Hosting for the second time, Stewart's monologue came in at approximately 18 jokes.
By Paul Brownfield
February 25, 2008

Jon Stewart led with the writers strike, moved to light jabs at the nominees and then finished with presidential politics.

For the Oscar host, the opening monologue is a kind of State of the Union address -- through humor he conveys what the year in movies has been about while risking a few zingers at political leaders and celebrities.

Stewart, hosting for the second time (his first go-around was 2006), did a monologue that came in at approximately 18 jokes (not including asides). Five were about the presidential race, three were about the recently ended writers strike and one was Iraq-war related. The others were devoted to the nominations or nominees.

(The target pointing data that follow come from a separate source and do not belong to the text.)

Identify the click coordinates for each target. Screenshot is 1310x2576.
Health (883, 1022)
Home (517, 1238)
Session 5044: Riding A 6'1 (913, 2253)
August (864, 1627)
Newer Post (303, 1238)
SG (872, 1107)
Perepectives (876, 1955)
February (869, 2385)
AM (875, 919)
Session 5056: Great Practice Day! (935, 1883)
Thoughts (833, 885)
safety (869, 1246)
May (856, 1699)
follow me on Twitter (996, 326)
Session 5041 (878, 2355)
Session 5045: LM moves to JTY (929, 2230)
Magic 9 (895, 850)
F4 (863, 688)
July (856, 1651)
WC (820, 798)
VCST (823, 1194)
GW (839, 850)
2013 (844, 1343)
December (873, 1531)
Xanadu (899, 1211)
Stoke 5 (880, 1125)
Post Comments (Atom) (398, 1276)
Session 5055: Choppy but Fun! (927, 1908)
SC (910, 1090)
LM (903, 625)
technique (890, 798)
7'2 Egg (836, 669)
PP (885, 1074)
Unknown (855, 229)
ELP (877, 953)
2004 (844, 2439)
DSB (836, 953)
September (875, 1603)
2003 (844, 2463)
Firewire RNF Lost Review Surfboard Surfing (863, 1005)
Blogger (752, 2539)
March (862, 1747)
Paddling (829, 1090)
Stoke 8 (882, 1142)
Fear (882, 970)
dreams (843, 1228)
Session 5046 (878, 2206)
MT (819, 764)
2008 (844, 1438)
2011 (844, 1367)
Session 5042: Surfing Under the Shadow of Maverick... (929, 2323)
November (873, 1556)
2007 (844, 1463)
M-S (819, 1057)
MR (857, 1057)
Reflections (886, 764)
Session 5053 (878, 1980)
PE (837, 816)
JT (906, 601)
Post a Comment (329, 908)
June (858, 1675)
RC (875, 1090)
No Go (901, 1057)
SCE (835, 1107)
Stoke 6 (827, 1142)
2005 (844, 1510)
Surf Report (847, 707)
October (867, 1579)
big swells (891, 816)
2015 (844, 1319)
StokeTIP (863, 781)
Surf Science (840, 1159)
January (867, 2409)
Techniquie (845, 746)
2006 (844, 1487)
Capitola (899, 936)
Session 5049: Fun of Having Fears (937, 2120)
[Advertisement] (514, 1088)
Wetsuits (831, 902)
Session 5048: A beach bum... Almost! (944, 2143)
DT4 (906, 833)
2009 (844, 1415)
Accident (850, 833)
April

Stewart took a dig at Democratic presidential rivals Hillary Clinton and Barack Obama. ( John McCain, who has been a guest on Stewart's "The Daily Show with John Stewart" 11 times, was mentioned only by implication.)

That joke was: "Oscar is 80 this year. Which makes him automatically the front-runner for the Republican nomination."

His Clinton joke was more pointed, hooked to Julie Christie's best actress nomination for "Away From Her," which Stewart called "a moving story of a woman who forgets her own husband. Hillary Clinton called it the feel-good movie of the year."

Stewart led the monologue with settled-writers-strike jokes, calling the evening "makeup sex" after three-and-a-half months of recrimination and stalemate between the studios and the scribes. Noting that the prospect of having to cancel the awards ceremony was said to have sped up a settlement, Stewart deadpanned: "So if we could, before we spend the next four to five hours giving each other golden statues, let's take a moment to congratulate ourselves."